What you return should be every record, retyped without a single change.

◆ RECORDS FOR THE EXERCISE:
▬▬▬▬▬▬
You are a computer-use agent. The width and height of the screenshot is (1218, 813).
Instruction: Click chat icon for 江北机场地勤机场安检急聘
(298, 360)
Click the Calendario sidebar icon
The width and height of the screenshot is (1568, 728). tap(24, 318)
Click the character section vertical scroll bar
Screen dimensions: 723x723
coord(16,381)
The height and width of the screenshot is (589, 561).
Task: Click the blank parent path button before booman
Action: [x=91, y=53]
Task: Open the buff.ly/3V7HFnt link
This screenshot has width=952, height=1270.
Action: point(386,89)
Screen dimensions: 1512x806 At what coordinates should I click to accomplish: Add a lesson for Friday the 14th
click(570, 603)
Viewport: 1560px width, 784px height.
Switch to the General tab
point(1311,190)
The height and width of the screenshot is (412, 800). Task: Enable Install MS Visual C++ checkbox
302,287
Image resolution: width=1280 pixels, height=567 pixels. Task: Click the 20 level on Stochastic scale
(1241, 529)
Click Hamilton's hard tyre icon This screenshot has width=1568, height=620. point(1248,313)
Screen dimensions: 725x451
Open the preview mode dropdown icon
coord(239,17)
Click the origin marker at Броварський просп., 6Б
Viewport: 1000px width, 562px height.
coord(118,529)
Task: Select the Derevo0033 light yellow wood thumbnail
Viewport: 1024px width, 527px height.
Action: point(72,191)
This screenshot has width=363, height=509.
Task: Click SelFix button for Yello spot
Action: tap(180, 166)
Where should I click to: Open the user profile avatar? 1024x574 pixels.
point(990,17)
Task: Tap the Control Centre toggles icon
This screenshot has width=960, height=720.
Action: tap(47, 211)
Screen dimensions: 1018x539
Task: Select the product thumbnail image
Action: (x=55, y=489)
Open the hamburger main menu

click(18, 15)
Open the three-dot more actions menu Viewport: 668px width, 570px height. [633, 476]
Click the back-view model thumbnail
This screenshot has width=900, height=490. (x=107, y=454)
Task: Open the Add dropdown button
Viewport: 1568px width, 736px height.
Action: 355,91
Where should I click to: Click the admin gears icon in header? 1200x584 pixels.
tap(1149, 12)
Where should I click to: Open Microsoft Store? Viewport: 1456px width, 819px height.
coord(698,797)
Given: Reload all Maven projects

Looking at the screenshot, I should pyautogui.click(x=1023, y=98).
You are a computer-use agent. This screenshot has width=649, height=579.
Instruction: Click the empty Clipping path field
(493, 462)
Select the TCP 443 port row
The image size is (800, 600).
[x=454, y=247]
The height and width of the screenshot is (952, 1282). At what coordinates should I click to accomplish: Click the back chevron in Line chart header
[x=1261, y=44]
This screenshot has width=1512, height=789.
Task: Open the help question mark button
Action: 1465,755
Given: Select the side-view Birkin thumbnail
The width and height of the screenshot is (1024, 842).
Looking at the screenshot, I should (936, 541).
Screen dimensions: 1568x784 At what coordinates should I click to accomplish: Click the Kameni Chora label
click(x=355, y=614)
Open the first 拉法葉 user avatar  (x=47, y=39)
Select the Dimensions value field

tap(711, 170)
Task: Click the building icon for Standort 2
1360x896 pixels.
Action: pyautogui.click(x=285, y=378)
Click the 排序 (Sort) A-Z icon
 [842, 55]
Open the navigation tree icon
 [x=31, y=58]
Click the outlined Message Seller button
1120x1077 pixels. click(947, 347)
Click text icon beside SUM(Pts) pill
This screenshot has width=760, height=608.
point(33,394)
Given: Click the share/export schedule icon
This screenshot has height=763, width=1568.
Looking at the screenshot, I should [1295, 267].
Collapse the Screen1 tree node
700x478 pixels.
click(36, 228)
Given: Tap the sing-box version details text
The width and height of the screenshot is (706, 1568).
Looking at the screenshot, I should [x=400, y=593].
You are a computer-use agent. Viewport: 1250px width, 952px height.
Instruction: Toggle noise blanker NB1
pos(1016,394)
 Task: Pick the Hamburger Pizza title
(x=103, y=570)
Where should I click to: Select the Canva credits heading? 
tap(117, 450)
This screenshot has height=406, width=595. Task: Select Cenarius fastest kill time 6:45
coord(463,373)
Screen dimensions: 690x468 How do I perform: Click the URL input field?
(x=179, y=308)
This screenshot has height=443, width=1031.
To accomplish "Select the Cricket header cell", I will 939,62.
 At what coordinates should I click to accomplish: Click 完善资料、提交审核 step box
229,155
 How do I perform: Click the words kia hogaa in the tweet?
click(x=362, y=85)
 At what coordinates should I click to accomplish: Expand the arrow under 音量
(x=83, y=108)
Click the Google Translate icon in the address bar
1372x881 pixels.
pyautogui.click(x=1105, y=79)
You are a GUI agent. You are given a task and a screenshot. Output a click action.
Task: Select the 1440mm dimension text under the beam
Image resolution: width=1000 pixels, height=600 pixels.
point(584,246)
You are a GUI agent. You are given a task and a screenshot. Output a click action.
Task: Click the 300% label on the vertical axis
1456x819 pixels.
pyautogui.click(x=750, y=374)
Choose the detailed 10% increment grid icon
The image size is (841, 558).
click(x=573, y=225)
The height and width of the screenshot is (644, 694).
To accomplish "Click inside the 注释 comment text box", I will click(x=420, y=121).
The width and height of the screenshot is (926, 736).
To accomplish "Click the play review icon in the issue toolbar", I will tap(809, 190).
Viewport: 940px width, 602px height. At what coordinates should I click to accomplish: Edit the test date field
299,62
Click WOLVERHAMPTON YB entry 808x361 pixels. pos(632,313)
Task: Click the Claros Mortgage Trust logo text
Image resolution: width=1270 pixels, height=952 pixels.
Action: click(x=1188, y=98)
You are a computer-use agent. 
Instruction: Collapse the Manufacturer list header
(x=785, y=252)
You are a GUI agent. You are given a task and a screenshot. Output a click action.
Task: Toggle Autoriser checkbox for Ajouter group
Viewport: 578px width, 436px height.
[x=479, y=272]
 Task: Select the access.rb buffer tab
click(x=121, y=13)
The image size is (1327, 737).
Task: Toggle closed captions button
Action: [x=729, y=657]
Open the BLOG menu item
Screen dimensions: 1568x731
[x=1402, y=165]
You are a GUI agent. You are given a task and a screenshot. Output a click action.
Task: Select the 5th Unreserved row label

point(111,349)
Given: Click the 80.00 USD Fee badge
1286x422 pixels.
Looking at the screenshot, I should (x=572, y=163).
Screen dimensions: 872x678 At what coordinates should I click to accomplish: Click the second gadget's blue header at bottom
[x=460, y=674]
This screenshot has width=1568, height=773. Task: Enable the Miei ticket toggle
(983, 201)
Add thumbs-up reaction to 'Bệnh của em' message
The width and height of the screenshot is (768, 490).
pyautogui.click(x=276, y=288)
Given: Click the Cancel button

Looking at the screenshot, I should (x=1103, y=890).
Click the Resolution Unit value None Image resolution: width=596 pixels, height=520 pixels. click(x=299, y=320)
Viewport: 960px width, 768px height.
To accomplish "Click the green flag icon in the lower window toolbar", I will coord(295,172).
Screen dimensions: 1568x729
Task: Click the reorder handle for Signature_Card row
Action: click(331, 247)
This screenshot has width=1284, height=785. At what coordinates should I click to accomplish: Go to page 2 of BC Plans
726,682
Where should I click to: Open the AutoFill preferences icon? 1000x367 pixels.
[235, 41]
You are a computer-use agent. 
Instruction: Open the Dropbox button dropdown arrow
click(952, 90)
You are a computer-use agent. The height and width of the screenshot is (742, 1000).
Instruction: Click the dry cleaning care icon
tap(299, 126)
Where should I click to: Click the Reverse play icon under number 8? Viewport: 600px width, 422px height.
▬▬▬▬▬▬
◆ ANSWER TO THIS EXERCISE:
You are a computer-use agent. The width and height of the screenshot is (1218, 813).
Instruction: Click chat icon for 江北机场地勤机场安检急聘
(298, 360)
Click the Calendario sidebar icon
The width and height of the screenshot is (1568, 728). tap(24, 318)
Click the character section vertical scroll bar
Screen dimensions: 723x723
coord(16,381)
The height and width of the screenshot is (589, 561).
Task: Click the blank parent path button before booman
Action: [x=91, y=53]
Task: Open the buff.ly/3V7HFnt link
This screenshot has width=952, height=1270.
Action: point(386,89)
Screen dimensions: 1512x806 At what coordinates should I click to accomplish: Add a lesson for Friday the 14th
click(570, 603)
Viewport: 1560px width, 784px height.
Switch to the General tab
point(1311,190)
The height and width of the screenshot is (412, 800). Task: Enable Install MS Visual C++ checkbox
302,287
Image resolution: width=1280 pixels, height=567 pixels. Task: Click the 20 level on Stochastic scale
(1241, 529)
Click Hamilton's hard tyre icon This screenshot has width=1568, height=620. point(1248,313)
Screen dimensions: 725x451
Open the preview mode dropdown icon
coord(239,17)
Click the origin marker at Броварський просп., 6Б
Viewport: 1000px width, 562px height.
coord(118,529)
Task: Select the Derevo0033 light yellow wood thumbnail
Viewport: 1024px width, 527px height.
Action: point(72,191)
This screenshot has width=363, height=509.
Task: Click SelFix button for Yello spot
Action: tap(180, 166)
Where should I click to: Open the user profile avatar? 1024x574 pixels.
point(990,17)
Task: Tap the Control Centre toggles icon
This screenshot has width=960, height=720.
Action: tap(47, 211)
Screen dimensions: 1018x539
Task: Select the product thumbnail image
Action: (x=55, y=489)
Open the hamburger main menu

click(18, 15)
Open the three-dot more actions menu Viewport: 668px width, 570px height. [633, 476]
Click the back-view model thumbnail
This screenshot has width=900, height=490. (x=107, y=454)
Task: Open the Add dropdown button
Viewport: 1568px width, 736px height.
Action: 355,91
Where should I click to: Click the admin gears icon in header? 1200x584 pixels.
tap(1149, 12)
Where should I click to: Open Microsoft Store? Viewport: 1456px width, 819px height.
coord(698,797)
Given: Reload all Maven projects

Looking at the screenshot, I should pyautogui.click(x=1023, y=98).
You are a computer-use agent. This screenshot has width=649, height=579.
Instruction: Click the empty Clipping path field
(493, 462)
Select the TCP 443 port row
The image size is (800, 600).
[x=454, y=247]
The height and width of the screenshot is (952, 1282). At what coordinates should I click to accomplish: Click the back chevron in Line chart header
[x=1261, y=44]
This screenshot has width=1512, height=789.
Task: Open the help question mark button
Action: 1465,755
Given: Select the side-view Birkin thumbnail
The width and height of the screenshot is (1024, 842).
Looking at the screenshot, I should (936, 541).
Screen dimensions: 1568x784 At what coordinates should I click to accomplish: Click the Kameni Chora label
click(x=355, y=614)
Open the first 拉法葉 user avatar  (x=47, y=39)
Select the Dimensions value field

tap(711, 170)
Task: Click the building icon for Standort 2
1360x896 pixels.
Action: pyautogui.click(x=285, y=378)
Click the 排序 (Sort) A-Z icon
 [842, 55]
Open the navigation tree icon
 [x=31, y=58]
Click the outlined Message Seller button
1120x1077 pixels. click(947, 347)
Click text icon beside SUM(Pts) pill
This screenshot has width=760, height=608.
point(33,394)
Given: Click the share/export schedule icon
This screenshot has height=763, width=1568.
Looking at the screenshot, I should [1295, 267].
Collapse the Screen1 tree node
700x478 pixels.
click(36, 228)
Given: Tap the sing-box version details text
The width and height of the screenshot is (706, 1568).
Looking at the screenshot, I should [x=400, y=593].
You are a computer-use agent. Viewport: 1250px width, 952px height.
Instruction: Toggle noise blanker NB1
pos(1016,394)
 Task: Pick the Hamburger Pizza title
(x=103, y=570)
Where should I click to: Select the Canva credits heading? 
tap(117, 450)
This screenshot has height=406, width=595. Task: Select Cenarius fastest kill time 6:45
coord(463,373)
Screen dimensions: 690x468 How do I perform: Click the URL input field?
(x=179, y=308)
This screenshot has height=443, width=1031.
To accomplish "Select the Cricket header cell", I will 939,62.
 At what coordinates should I click to accomplish: Click 完善资料、提交审核 step box
229,155
 How do I perform: Click the words kia hogaa in the tweet?
click(x=362, y=85)
 At what coordinates should I click to accomplish: Expand the arrow under 音量
(x=83, y=108)
Click the Google Translate icon in the address bar
1372x881 pixels.
pyautogui.click(x=1105, y=79)
You are a GUI agent. You are given a task and a screenshot. Output a click action.
Task: Select the 1440mm dimension text under the beam
Image resolution: width=1000 pixels, height=600 pixels.
point(584,246)
You are a GUI agent. You are given a task and a screenshot. Output a click action.
Task: Click the 300% label on the vertical axis
1456x819 pixels.
pyautogui.click(x=750, y=374)
Choose the detailed 10% increment grid icon
The image size is (841, 558).
click(x=573, y=225)
The height and width of the screenshot is (644, 694).
To accomplish "Click inside the 注释 comment text box", I will click(x=420, y=121).
The width and height of the screenshot is (926, 736).
To accomplish "Click the play review icon in the issue toolbar", I will tap(809, 190).
Viewport: 940px width, 602px height. At what coordinates should I click to accomplish: Edit the test date field
299,62
Click WOLVERHAMPTON YB entry 808x361 pixels. pos(632,313)
Task: Click the Claros Mortgage Trust logo text
Image resolution: width=1270 pixels, height=952 pixels.
Action: click(x=1188, y=98)
You are a computer-use agent. 
Instruction: Collapse the Manufacturer list header
(x=785, y=252)
You are a GUI agent. You are given a task and a screenshot. Output a click action.
Task: Toggle Autoriser checkbox for Ajouter group
Viewport: 578px width, 436px height.
[x=479, y=272]
 Task: Select the access.rb buffer tab
click(x=121, y=13)
The image size is (1327, 737).
Task: Toggle closed captions button
Action: [x=729, y=657]
Open the BLOG menu item
Screen dimensions: 1568x731
[x=1402, y=165]
You are a GUI agent. You are given a task and a screenshot. Output a click action.
Task: Select the 5th Unreserved row label

point(111,349)
Given: Click the 80.00 USD Fee badge
1286x422 pixels.
Looking at the screenshot, I should (x=572, y=163).
Screen dimensions: 872x678 At what coordinates should I click to accomplish: Click the second gadget's blue header at bottom
[x=460, y=674]
This screenshot has width=1568, height=773. Task: Enable the Miei ticket toggle
(983, 201)
Add thumbs-up reaction to 'Bệnh của em' message
The width and height of the screenshot is (768, 490).
pyautogui.click(x=276, y=288)
Given: Click the Cancel button

Looking at the screenshot, I should (x=1103, y=890).
Click the Resolution Unit value None Image resolution: width=596 pixels, height=520 pixels. click(x=299, y=320)
Viewport: 960px width, 768px height.
To accomplish "Click the green flag icon in the lower window toolbar", I will coord(295,172).
Screen dimensions: 1568x729
Task: Click the reorder handle for Signature_Card row
Action: click(331, 247)
This screenshot has width=1284, height=785. At what coordinates should I click to accomplish: Go to page 2 of BC Plans
726,682
Where should I click to: Open the AutoFill preferences icon? 1000x367 pixels.
[235, 41]
You are a computer-use agent. 
Instruction: Open the Dropbox button dropdown arrow
click(952, 90)
You are a computer-use agent. The height and width of the screenshot is (742, 1000).
Instruction: Click the dry cleaning care icon
tap(299, 126)
Where should I click to: Click the Reverse play icon under number 8? Viewport: 600px width, 422px height.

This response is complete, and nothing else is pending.